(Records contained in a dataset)

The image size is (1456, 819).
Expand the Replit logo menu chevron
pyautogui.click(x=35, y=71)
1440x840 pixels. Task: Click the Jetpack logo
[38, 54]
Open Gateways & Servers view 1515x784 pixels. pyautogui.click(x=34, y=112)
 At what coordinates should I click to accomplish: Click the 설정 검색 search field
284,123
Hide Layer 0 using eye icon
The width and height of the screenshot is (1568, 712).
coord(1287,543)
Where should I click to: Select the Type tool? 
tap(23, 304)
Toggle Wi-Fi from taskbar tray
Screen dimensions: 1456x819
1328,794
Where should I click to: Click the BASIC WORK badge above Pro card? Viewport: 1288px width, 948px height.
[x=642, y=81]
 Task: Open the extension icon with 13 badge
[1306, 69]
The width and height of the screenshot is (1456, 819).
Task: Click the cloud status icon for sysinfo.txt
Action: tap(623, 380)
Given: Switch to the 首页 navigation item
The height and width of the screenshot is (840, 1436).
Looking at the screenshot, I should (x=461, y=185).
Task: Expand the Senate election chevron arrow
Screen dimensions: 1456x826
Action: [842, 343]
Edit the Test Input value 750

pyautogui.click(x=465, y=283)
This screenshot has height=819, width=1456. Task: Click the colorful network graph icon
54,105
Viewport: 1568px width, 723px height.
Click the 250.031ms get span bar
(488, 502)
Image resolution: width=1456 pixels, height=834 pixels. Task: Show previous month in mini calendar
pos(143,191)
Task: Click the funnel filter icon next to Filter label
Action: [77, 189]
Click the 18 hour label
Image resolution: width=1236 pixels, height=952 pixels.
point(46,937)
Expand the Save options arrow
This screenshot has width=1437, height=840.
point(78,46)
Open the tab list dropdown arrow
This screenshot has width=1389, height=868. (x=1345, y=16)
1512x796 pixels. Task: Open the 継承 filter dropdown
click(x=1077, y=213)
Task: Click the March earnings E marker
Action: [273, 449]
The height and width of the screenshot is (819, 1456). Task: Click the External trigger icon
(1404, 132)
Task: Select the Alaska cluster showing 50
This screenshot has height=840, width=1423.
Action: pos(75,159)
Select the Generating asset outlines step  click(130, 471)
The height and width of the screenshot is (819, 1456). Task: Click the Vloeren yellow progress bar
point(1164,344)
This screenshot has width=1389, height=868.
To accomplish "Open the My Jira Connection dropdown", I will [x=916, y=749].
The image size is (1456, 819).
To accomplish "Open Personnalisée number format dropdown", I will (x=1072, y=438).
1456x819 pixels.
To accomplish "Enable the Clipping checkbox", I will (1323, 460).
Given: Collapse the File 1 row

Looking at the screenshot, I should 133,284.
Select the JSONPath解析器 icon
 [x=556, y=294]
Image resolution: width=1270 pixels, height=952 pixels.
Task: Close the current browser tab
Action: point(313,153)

About this task - Each entry above needs to be retyped exactly.

Result for this exercise -
The image size is (1456, 819).
Expand the Replit logo menu chevron
pyautogui.click(x=35, y=71)
1440x840 pixels. Task: Click the Jetpack logo
[38, 54]
Open Gateways & Servers view 1515x784 pixels. pyautogui.click(x=34, y=112)
 At what coordinates should I click to accomplish: Click the 설정 검색 search field
284,123
Hide Layer 0 using eye icon
The width and height of the screenshot is (1568, 712).
coord(1287,543)
Where should I click to: Select the Type tool? 
tap(23, 304)
Toggle Wi-Fi from taskbar tray
Screen dimensions: 1456x819
1328,794
Where should I click to: Click the BASIC WORK badge above Pro card? Viewport: 1288px width, 948px height.
[x=642, y=81]
 Task: Open the extension icon with 13 badge
[1306, 69]
The width and height of the screenshot is (1456, 819).
Task: Click the cloud status icon for sysinfo.txt
Action: tap(623, 380)
Given: Switch to the 首页 navigation item
The height and width of the screenshot is (840, 1436).
Looking at the screenshot, I should (x=461, y=185).
Task: Expand the Senate election chevron arrow
Screen dimensions: 1456x826
Action: [842, 343]
Edit the Test Input value 750

pyautogui.click(x=465, y=283)
This screenshot has height=819, width=1456. Task: Click the colorful network graph icon
54,105
Viewport: 1568px width, 723px height.
Click the 250.031ms get span bar
(488, 502)
Image resolution: width=1456 pixels, height=834 pixels. Task: Show previous month in mini calendar
pos(143,191)
Task: Click the funnel filter icon next to Filter label
Action: [77, 189]
Click the 18 hour label
Image resolution: width=1236 pixels, height=952 pixels.
point(46,937)
Expand the Save options arrow
This screenshot has width=1437, height=840.
point(78,46)
Open the tab list dropdown arrow
This screenshot has width=1389, height=868. (x=1345, y=16)
1512x796 pixels. Task: Open the 継承 filter dropdown
click(x=1077, y=213)
Task: Click the March earnings E marker
Action: [273, 449]
The height and width of the screenshot is (819, 1456). Task: Click the External trigger icon
(1404, 132)
Task: Select the Alaska cluster showing 50
This screenshot has height=840, width=1423.
Action: pos(75,159)
Select the Generating asset outlines step  click(130, 471)
The height and width of the screenshot is (819, 1456). Task: Click the Vloeren yellow progress bar
point(1164,344)
This screenshot has width=1389, height=868.
To accomplish "Open the My Jira Connection dropdown", I will [x=916, y=749].
The image size is (1456, 819).
To accomplish "Open Personnalisée number format dropdown", I will (x=1072, y=438).
1456x819 pixels.
To accomplish "Enable the Clipping checkbox", I will (1323, 460).
Given: Collapse the File 1 row

Looking at the screenshot, I should 133,284.
Select the JSONPath解析器 icon
 [x=556, y=294]
Image resolution: width=1270 pixels, height=952 pixels.
Task: Close the current browser tab
Action: point(313,153)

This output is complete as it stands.